諾貝爾獎原創性工作的發表與趣聞(六) 吳曉波
桑格從劍橋生物化學畢業後留校做博士後,他也在瑞典的一個知名的蛋白質實驗室做過短暫的實驗。走出國門使桑格更能體會到劍橋的可貴,瑞典實驗室的老闆沒太多涉入實驗,就直接要求文章的署名;而桑格在劍橋的博後導師,既使為桑格選定胰島素的相關課題也拒絕在論文上放上自己的名字。所以桑格後來說,他 和瑞典老師合作發表的那篇 Nature 文章是他最不舒服的一篇文章。桑格後來在美國的西北大學也做過一至二個月的學術訪問,但他婉拒美國方面的任教邀請,返回劍橋並在那裡度過了整個學術生涯。
桑格是一位勤於動手的科學家,二項重大成就都是通過技術的突破取得的。他本人也承認,科學家的生涯中可能涉及的教學,行政和實驗研究,他僅對後面的一項精專,前面兩項都不行。在接受采訪時,桑格稱自己不喜歡作公開的演講,雖然聽過他講座的人說他的報告也很精彩。他在年鑑上總結自己一生的工作時索性以"測序,測序,測序"作為文章的題目,該題目也很好地概括了他從事的蛋白質, RNA 和 DNA 的測序研究。他給我們帶來的基因測序已經走出了分子生物學的技術範疇,甚至最終將會影響到歷史,人類學和社會學等人文或社會科學的領域。
桑格也不樂意坐下來寫文章,不僅他的研究論文就是回憶往事的文章,也具有科學家的平鋪直述的特徵,很" Dry "或"幹練",短的句子可以由六七個甚至四個英文單詞組成。桑格從研究生開始,四十年來一直處於實驗研究的一線而且成名又早,但是你在公共檢查系統能查到的他的論文和評述還不超過一百篇,並且一般很少的文章是多過五位作者的。桑格也在他的那篇年鑑文章中,對一位長期在他手下工作但沒能在文章中署名的技術人員表達了歉意。改革開放初期,上海生化所的洪國藩曾在桑格實驗室進修過,並獲桑格的高度評價後回國,但是由於桑格不喜歡著文的緣故,洪國藩在他實驗室可查到的文獻中只有一篇第三作者的文章。桑格很多里程碑的文章都是他為第一作者,這在美國是不可想像的,因為受訓者會覺得拿不到作為未來找工作的資本而放棄加入他的實驗室。這從另一側面說明,桑格並不太享受從頭到尾訓練學生或博士後的過程。

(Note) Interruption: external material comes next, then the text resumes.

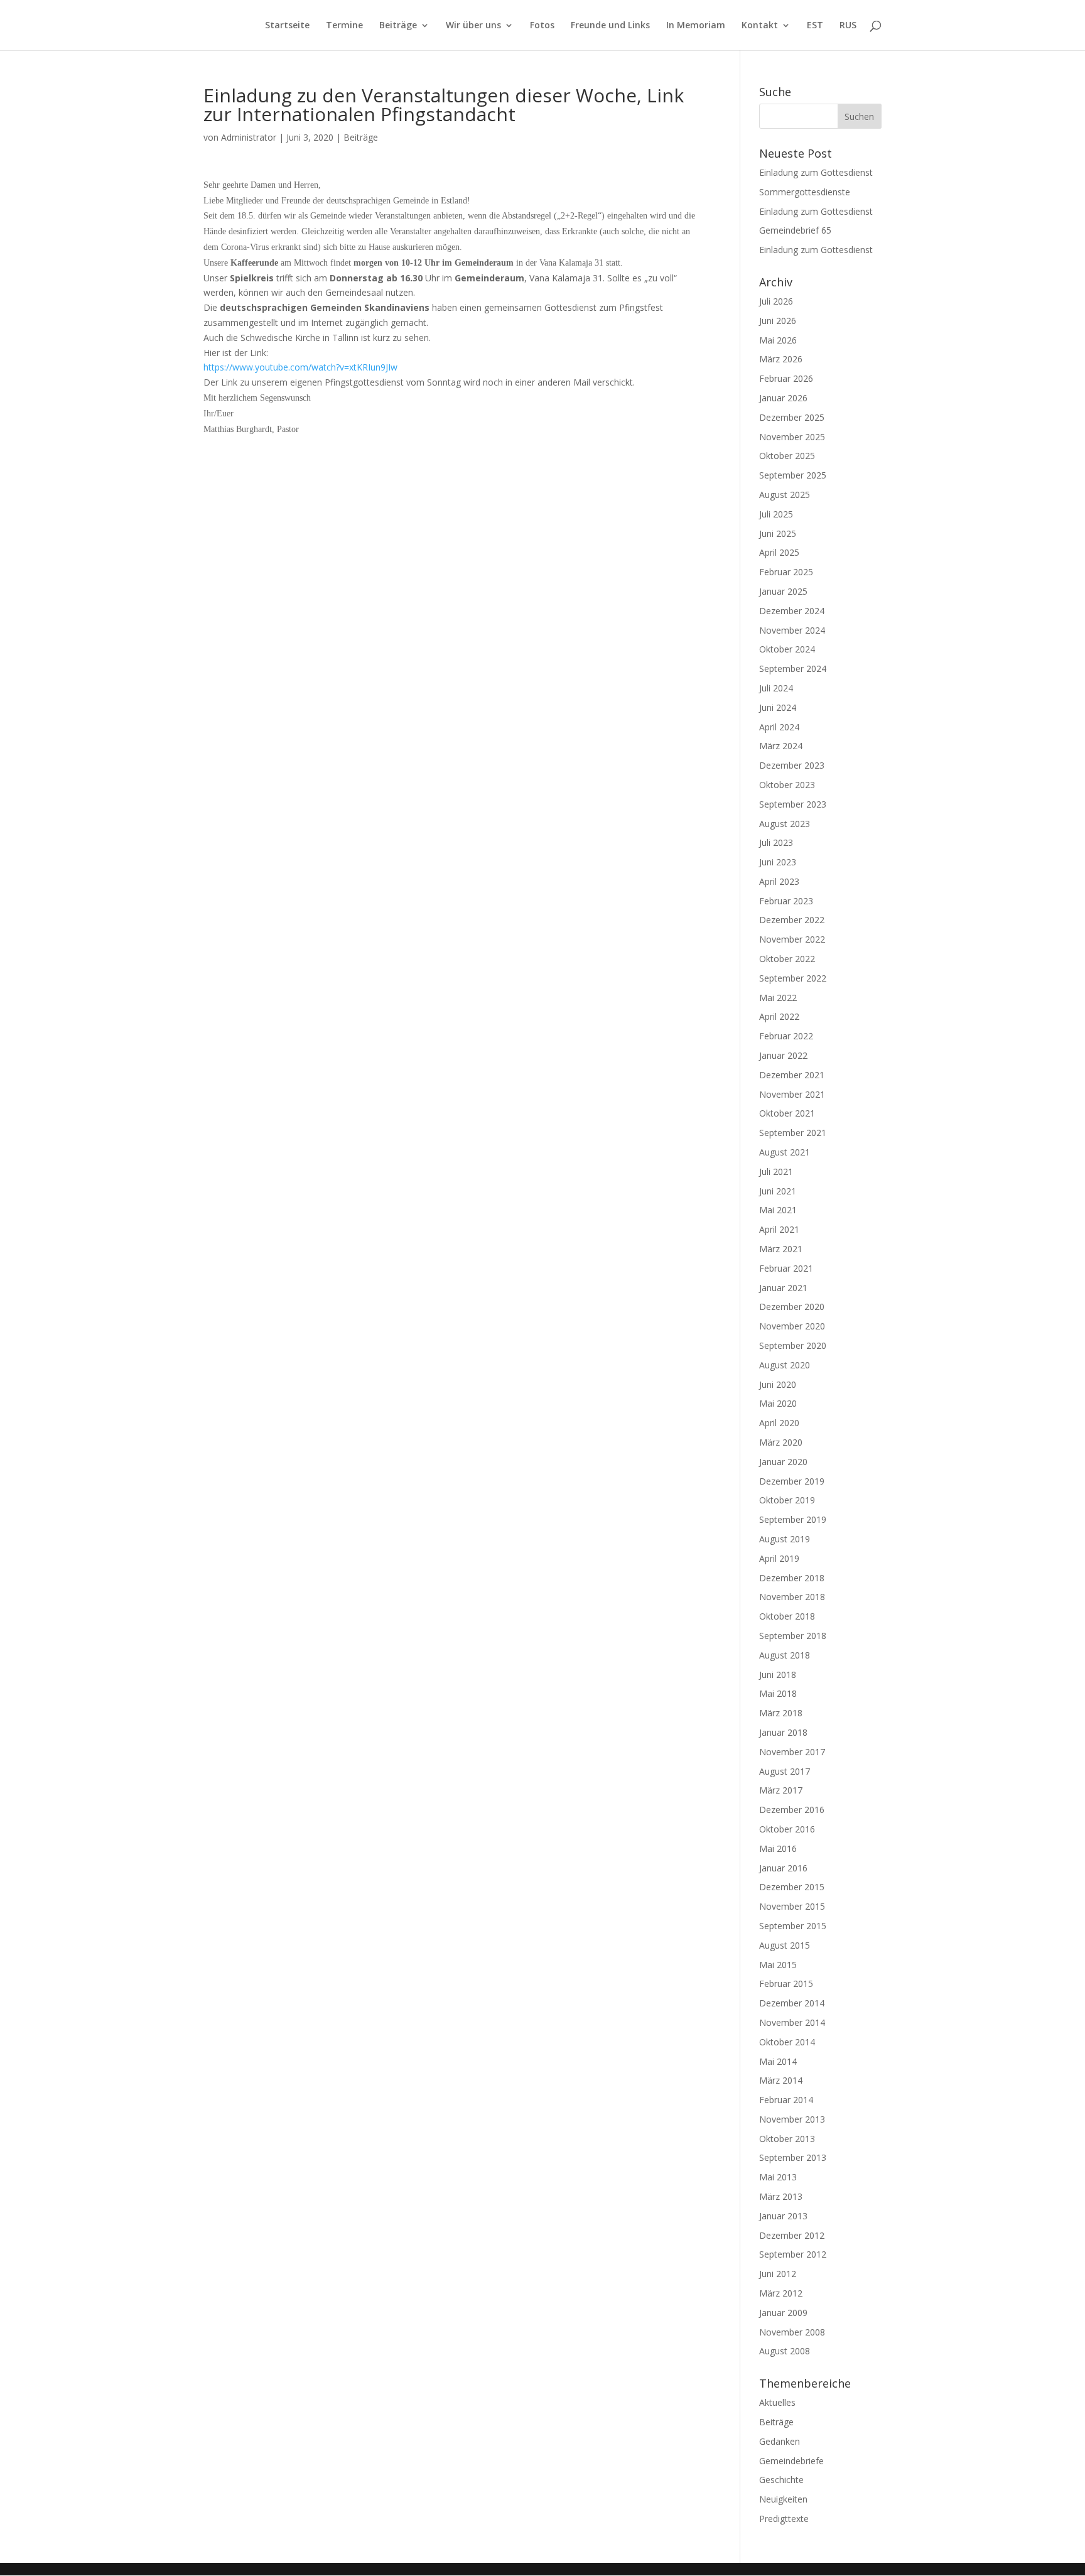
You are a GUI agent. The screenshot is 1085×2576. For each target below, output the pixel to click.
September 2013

但是在英格蘭當時的那個學術環境裡,桑格有資本和機會這樣做。首先,他的胰島素獲獎的工作是靠博士後的資助完成的,博後的導師又那麼豁達;隨後他擁有的是幾乎不需要申請研究經費的永久職位,桑格可 以按照他的喜好將研究組始終維持在學生和博後都較少的狀況 。桑格不願意像巴爾的摩那樣做桃李滿天下的 Empire Builder ,但他培養的第一個博士生 Porter 就成為後來的諾貝爾獎得主。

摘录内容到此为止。